*The problem*: Arrange the lines of the data below as a JSON list of strings, one string per line and no blank lines, starting at the line containing "[προβολή προϊόντος Κυτταρική" and running through the end of the data.

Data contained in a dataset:
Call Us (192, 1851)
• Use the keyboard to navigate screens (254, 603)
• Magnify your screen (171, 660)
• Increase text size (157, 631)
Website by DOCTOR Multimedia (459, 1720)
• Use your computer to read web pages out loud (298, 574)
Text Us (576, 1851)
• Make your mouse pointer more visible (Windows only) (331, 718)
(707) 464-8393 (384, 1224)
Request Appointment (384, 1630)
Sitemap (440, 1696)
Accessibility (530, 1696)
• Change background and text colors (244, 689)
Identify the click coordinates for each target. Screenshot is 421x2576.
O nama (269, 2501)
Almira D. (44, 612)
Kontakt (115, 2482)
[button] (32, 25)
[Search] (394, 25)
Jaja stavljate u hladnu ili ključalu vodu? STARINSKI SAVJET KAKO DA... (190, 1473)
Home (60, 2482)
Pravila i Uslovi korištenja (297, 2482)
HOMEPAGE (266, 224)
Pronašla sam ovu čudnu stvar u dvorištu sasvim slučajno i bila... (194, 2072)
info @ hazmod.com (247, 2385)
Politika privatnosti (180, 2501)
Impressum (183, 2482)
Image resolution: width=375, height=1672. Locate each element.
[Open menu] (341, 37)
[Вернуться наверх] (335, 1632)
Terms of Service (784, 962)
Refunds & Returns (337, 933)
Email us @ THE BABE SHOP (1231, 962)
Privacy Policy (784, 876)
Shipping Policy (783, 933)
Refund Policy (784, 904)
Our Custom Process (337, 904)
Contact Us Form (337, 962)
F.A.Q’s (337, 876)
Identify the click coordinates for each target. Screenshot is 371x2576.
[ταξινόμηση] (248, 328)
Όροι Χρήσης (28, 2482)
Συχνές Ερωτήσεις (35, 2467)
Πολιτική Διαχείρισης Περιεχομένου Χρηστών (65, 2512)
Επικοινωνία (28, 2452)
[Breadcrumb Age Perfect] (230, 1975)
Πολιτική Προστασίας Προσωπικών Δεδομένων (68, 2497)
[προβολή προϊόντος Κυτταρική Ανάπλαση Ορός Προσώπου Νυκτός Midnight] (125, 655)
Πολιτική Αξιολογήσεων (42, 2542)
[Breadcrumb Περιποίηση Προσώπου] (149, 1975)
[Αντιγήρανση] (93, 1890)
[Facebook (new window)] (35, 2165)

*Correct answer*:
[
  "[προβολή προϊόντος Κυτταρική Ανάπλαση Ορός Προσώπου Νυκτός Midnight] (125, 655)",
  "Πολιτική Αξιολογήσεων (42, 2542)",
  "[Breadcrumb Περιποίηση Προσώπου] (149, 1975)",
  "[Αντιγήρανση] (93, 1890)",
  "[Facebook (new window)] (35, 2165)"
]